— begin Material for the task —

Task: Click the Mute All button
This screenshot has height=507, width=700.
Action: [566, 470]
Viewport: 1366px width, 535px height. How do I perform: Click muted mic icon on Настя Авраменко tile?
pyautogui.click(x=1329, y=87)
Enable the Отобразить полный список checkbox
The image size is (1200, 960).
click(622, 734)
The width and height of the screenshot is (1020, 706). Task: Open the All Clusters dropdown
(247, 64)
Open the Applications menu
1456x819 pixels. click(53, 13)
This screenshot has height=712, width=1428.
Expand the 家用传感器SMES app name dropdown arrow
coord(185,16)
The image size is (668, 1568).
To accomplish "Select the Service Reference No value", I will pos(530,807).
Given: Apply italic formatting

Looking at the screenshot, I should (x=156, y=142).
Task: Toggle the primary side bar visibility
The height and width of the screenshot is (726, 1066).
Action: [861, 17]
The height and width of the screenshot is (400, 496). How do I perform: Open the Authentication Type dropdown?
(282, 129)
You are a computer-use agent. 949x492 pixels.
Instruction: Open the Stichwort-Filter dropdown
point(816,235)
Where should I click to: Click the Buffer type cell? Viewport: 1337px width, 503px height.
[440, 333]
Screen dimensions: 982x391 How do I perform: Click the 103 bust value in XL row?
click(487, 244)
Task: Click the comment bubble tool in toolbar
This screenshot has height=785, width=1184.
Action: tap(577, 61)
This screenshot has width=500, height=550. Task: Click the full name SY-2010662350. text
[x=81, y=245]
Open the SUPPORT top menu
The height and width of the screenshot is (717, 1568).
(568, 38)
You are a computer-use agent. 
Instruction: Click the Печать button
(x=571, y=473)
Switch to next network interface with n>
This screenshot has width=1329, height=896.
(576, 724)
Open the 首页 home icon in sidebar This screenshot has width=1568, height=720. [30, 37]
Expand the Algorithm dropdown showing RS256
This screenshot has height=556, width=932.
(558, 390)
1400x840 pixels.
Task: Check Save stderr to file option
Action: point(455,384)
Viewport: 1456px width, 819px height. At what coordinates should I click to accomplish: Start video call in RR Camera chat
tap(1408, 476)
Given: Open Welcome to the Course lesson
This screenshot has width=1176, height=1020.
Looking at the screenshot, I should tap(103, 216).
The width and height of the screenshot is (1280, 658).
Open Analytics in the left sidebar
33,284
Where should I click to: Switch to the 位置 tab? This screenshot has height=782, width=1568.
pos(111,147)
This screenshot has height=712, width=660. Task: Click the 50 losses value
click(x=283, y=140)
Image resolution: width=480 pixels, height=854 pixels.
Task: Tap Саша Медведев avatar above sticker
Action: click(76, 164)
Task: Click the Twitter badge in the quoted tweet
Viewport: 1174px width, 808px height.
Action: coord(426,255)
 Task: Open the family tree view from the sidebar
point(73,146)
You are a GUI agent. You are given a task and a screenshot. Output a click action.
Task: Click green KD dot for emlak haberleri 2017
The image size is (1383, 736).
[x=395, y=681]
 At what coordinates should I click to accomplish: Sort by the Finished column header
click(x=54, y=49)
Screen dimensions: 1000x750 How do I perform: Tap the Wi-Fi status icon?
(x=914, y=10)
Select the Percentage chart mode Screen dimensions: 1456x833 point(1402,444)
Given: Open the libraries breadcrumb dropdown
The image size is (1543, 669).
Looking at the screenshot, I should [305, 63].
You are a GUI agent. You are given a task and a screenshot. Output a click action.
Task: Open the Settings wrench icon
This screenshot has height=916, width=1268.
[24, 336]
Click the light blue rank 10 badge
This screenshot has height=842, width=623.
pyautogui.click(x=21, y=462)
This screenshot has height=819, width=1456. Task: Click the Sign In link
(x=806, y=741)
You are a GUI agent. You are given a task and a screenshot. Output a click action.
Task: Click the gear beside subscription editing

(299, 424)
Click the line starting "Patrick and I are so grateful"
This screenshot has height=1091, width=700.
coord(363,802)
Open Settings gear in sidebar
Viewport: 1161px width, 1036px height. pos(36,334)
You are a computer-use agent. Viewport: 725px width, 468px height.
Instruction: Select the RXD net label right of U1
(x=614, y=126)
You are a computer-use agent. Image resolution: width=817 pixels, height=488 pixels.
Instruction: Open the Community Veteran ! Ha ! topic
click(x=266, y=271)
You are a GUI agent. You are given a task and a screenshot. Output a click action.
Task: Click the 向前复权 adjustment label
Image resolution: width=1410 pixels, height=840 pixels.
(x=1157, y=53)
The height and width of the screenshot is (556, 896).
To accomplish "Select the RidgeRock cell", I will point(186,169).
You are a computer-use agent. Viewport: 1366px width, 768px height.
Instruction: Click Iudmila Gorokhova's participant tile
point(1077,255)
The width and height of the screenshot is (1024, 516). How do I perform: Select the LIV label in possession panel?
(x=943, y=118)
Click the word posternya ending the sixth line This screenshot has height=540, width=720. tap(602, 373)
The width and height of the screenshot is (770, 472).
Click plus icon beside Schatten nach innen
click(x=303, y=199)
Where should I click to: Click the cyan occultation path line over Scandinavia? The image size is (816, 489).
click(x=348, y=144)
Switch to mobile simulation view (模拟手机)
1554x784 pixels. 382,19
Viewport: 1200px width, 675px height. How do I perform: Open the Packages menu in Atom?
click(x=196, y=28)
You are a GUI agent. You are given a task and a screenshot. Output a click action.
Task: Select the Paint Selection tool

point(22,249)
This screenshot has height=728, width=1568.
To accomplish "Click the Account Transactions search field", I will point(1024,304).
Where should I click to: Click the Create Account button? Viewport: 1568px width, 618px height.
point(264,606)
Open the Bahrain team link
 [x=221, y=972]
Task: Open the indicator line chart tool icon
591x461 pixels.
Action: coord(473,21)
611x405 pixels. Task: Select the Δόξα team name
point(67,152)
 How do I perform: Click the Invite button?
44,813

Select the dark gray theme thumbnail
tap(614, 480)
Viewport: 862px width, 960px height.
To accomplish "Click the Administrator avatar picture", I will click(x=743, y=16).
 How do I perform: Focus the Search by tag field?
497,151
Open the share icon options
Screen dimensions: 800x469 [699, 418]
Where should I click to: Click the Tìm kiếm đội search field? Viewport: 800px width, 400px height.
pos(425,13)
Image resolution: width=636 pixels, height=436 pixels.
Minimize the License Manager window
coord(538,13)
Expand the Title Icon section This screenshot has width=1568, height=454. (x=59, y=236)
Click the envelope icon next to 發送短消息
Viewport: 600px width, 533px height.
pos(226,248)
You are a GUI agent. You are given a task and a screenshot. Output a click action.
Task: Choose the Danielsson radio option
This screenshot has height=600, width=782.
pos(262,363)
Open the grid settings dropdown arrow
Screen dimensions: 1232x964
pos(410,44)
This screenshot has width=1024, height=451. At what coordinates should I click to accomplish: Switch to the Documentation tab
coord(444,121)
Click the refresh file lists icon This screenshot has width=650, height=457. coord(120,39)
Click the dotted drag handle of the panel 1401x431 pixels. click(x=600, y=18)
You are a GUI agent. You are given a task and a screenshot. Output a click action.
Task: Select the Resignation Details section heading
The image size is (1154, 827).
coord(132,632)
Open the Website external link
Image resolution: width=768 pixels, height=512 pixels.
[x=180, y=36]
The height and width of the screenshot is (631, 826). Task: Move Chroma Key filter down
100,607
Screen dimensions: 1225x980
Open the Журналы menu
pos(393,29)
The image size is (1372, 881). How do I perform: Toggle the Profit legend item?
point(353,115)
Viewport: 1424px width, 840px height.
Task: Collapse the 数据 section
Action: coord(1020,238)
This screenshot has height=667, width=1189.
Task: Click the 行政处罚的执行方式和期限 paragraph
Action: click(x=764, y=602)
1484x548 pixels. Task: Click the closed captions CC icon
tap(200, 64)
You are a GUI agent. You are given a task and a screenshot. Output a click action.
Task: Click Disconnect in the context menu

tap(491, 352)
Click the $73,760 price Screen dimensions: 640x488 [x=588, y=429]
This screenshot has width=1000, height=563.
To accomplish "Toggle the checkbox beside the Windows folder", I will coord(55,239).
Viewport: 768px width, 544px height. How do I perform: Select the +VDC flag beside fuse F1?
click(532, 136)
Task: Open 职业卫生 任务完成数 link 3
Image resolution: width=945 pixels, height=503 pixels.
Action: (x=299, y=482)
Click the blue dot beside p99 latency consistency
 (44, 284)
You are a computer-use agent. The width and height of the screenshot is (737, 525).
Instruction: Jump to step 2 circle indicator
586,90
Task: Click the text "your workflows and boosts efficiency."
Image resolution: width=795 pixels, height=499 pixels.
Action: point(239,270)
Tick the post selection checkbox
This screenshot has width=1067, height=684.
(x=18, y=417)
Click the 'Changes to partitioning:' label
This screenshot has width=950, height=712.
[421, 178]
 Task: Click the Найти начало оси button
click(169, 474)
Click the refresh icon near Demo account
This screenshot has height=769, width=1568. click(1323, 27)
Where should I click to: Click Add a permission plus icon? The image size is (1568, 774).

— end Material for the task —

*What the task asks*. Print the entries again without changes, from the line containing "Viewport: 862px width, 960px height." through the line containing "Click the refresh file", including both of those lines.

*The output*.
Viewport: 862px width, 960px height.
To accomplish "Click the Administrator avatar picture", I will click(x=743, y=16).
 How do I perform: Focus the Search by tag field?
497,151
Open the share icon options
Screen dimensions: 800x469 [699, 418]
Where should I click to: Click the Tìm kiếm đội search field? Viewport: 800px width, 400px height.
pos(425,13)
Image resolution: width=636 pixels, height=436 pixels.
Minimize the License Manager window
coord(538,13)
Expand the Title Icon section This screenshot has width=1568, height=454. (x=59, y=236)
Click the envelope icon next to 發送短消息
Viewport: 600px width, 533px height.
pos(226,248)
You are a GUI agent. You are given a task and a screenshot. Output a click action.
Task: Choose the Danielsson radio option
This screenshot has height=600, width=782.
pos(262,363)
Open the grid settings dropdown arrow
Screen dimensions: 1232x964
pos(410,44)
This screenshot has width=1024, height=451. At what coordinates should I click to accomplish: Switch to the Documentation tab
coord(444,121)
Click the refresh file lists icon This screenshot has width=650, height=457. coord(120,39)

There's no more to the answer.